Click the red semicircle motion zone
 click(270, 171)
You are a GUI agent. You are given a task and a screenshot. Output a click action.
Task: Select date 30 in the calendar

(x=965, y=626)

Problem to solve | Please reproduce all of the records above, swapping "semicircle" for "half-circle" and keeping everything else the same.

Answer for this exercise |
Click the red half-circle motion zone
 click(270, 171)
You are a GUI agent. You are given a task and a screenshot. Output a click action.
Task: Select date 30 in the calendar

(x=965, y=626)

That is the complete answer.